The answer is the full set of records, given again exactly and without images.

————

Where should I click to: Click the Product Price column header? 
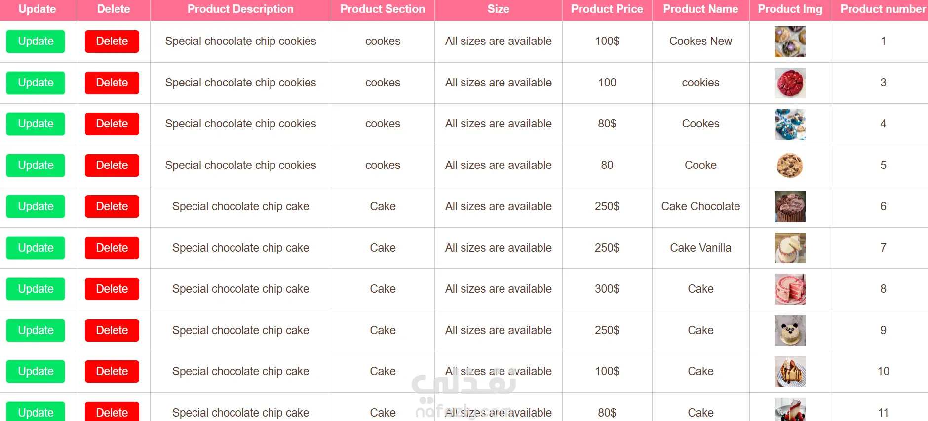pyautogui.click(x=607, y=9)

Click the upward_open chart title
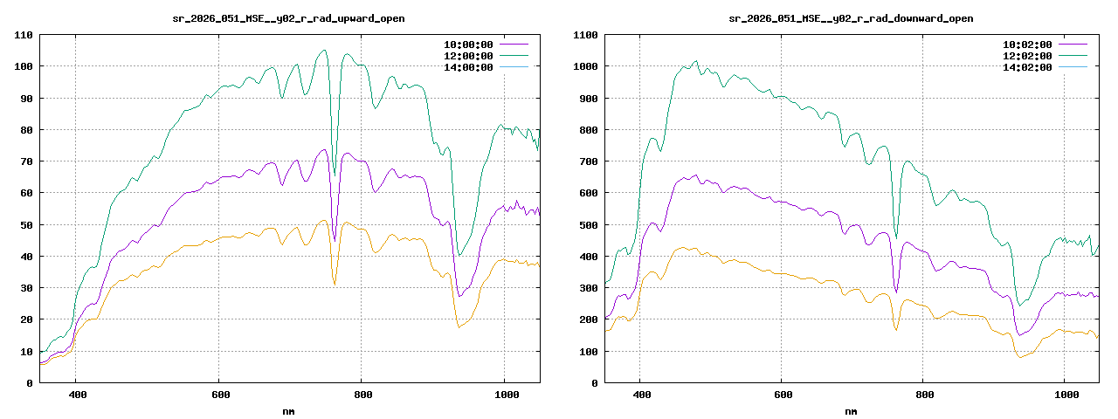coord(289,18)
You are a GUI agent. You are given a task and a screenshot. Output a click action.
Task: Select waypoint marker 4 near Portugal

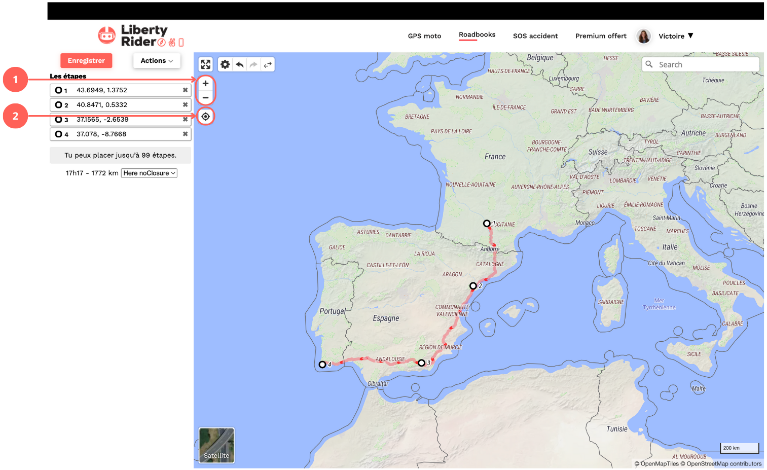click(x=322, y=365)
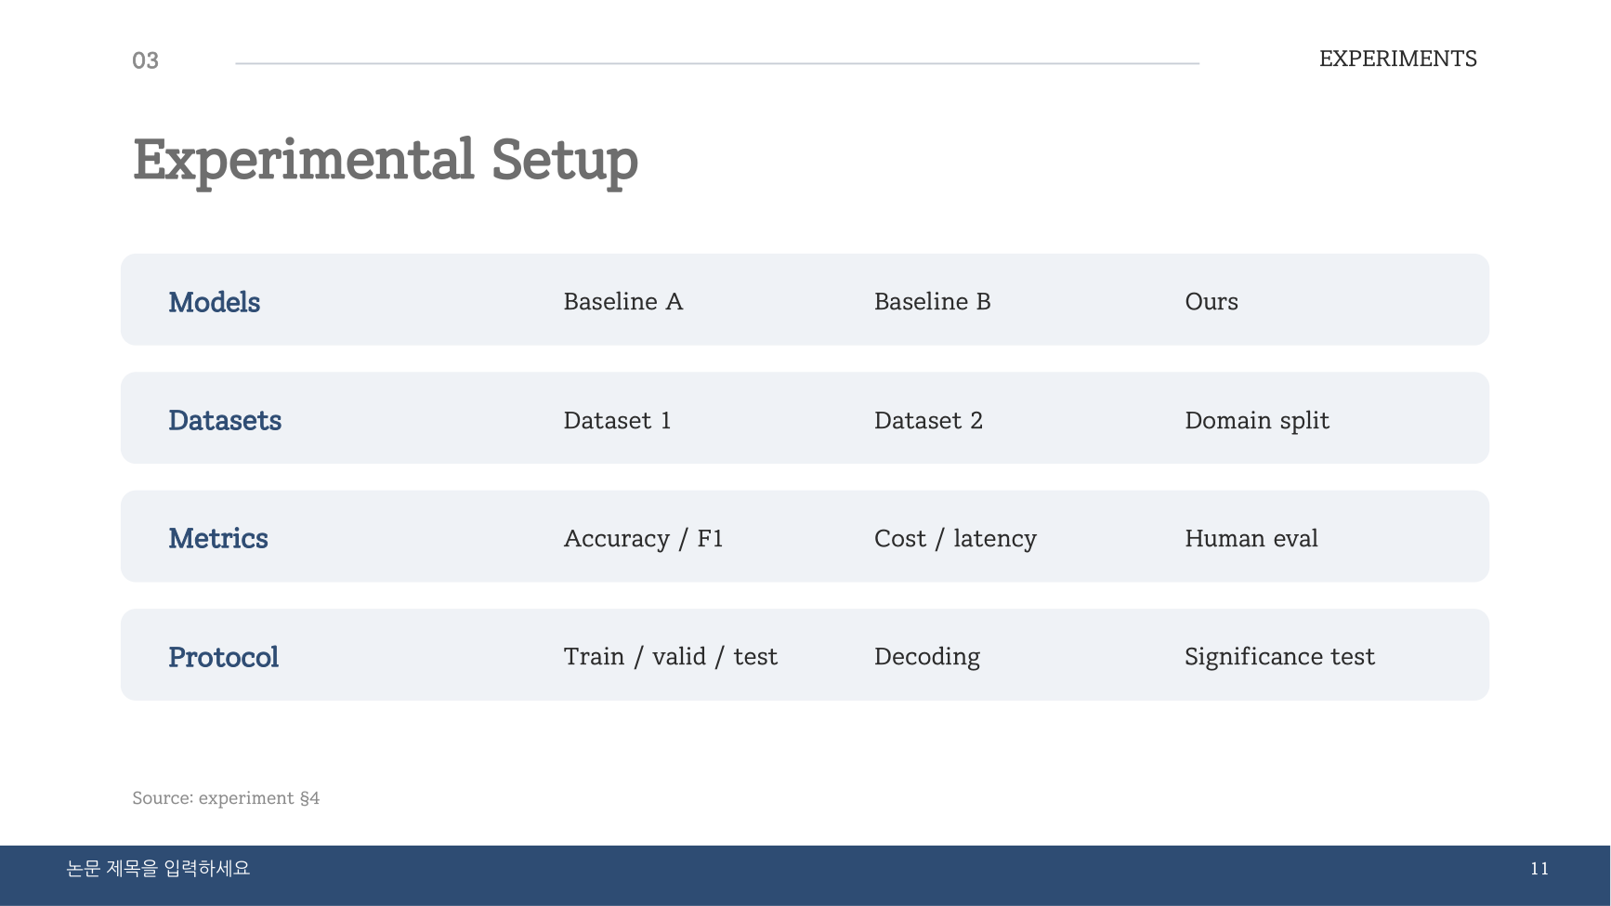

————

- _Answer section_
Where should I click to: Click the Product Price column header? 
pyautogui.click(x=607, y=9)

Click the upward_open chart title
coord(289,18)
You are a GUI agent. You are given a task and a screenshot. Output a click action.
Task: Select waypoint marker 4 near Portugal

click(x=322, y=365)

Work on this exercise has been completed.